Yudhistira keluar dari ruang operasi. Pasien kecelakaan mobil tadi sudah di pindahkan ke ruang perawatan untuk pemulihan. Operasinya berhasil. Ia bisa bernapas lega karena ini operasi ke 50 yang berhasil ia tangani tahun ini.
Yudhistira senang karena Kirana memintanya menggantikannya mengoperasi pasien itu. Kirana sudah kelelahan sejak 3 hari ini tapi masih saja bersikeras untuk merawat para pasien. Ia tidak sabar memberi tahu Kirana. Pati gadis itu senang sekali. Ia mulai mengetik WhatsApp.
[Yudhistira: Hai, kamu dimana?]
[Kirana: Aku di ruang istirahat]
[Yudhistira: Ayo makan di kafetaria]
[Kirana: Oke]
Seulas senyum tersungging di bibir Yudhistira. Ia bergegas menuju kafetaria rumah sakit. Jam sudah menunjukkan pukul 03.00 pagi. Biasanya jam segini pihak kafetaria sudah mulai memasak. Begitu sampai di kafetaria ia memesan sandwich ayam dan susu hangat.

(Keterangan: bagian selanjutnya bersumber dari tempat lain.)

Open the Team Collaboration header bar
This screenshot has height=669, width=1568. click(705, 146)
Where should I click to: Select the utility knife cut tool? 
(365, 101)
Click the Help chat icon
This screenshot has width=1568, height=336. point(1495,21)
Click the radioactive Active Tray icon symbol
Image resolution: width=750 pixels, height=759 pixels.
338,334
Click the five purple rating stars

Yudhistira memiliki tubuh setinggi 180 sentimeter. Wajahnya oval kurus, hidung kecil dan rambutnya lurus di potong rapi. Meskipun tidak memiliki wajah setampan aktor, senyum Yudhistira adalah yang paling manis dari semua dokter. Para perawat kerap berbisik-bisik tentang betapa manisnya Yudhistira ketika menyapa pasien ataupun tersenyum. Dia adalah idola diantara para perawat rumah sakit.
"Gimana operasi tadi?" tanya Kirana begitu ia sampai di meja kafetaria.

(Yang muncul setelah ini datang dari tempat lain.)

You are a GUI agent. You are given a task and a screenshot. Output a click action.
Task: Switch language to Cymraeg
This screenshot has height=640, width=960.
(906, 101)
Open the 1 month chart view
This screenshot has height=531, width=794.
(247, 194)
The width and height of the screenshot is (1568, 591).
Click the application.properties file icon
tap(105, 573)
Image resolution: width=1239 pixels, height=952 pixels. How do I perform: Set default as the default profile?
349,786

Yudhistira sedang menguyah sandwich. "Berhasil."
"Syukurlah," kata Kirana lega dan menjatuhkan dirinya di kursi kafetaria.

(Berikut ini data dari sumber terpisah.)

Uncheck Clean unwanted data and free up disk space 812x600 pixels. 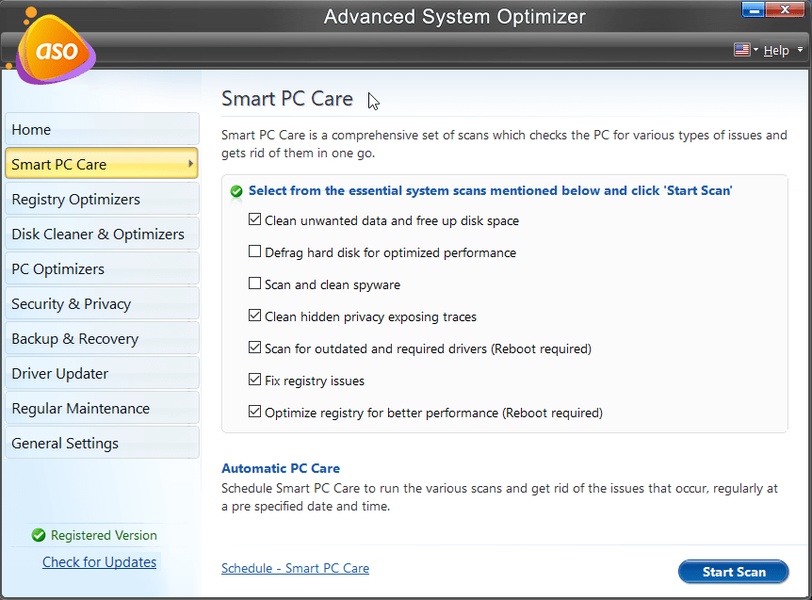[x=255, y=220]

Mata Yudhistira memandang aneh ke adik kelasnya ini. Kirana memang terkenal cemas pada semua pasien. Ia bahkan sering mengorbankan dirinya untuk menolong hidup tiap pasien di rumah sakit ini. Tapi baru kali ini Kirana begitu intens memperhatikan kondisi satu pasien yang sama. Dan pasien itu laki-laki. Apa ini suatu kebetulan?
"Gimana keadaanmu?" Yudhistira berusaha mengalihkan pembicaraan.
Kirana tersenyum lesu. "Cukup lelah sih. Tiga hari lalu aku mengoperasi kaki orang kecelakaan motor dan merawat tangan anak kecil yang patah. Kemarin aku mengobati luka-luka sekelompok orang yang terlibat kerusuhan dan mendonorkan darahkku untuk pasien kecelakaan mobil. Dan tadi baru saja merawat pasien anak yang kejang."
"Wah, banyak banget yang kamu kerjakan tiga hari ini terakhir ini ya. Aku rasa kamu sebaiknya pulang dan istirahat. Bisa-bisa kamu sakit kalau kerja kayak gini terus," Yudhistira mengingatkan adik kelasnya yang bandel ini.
"Kamu udah mulai tiru-tiru Mita sekarang. Dia tadi ngomel gara-gara aku gak pulang ke rumah. Eh, sekarang giliran kamu yang ngomel," Kirana mendecakkan kesal.
Menyuruh Kirana pulang sama sulitnya dengan menyuruh masyarakat menghindari keramaian di tengah pandemi COVID 19. Biasanya hanya ada satu orang yang mampu membawa Kirana pulang ke rumah kalau dia sudah terobsesi tinggal di rumah sakit selama tiga hari.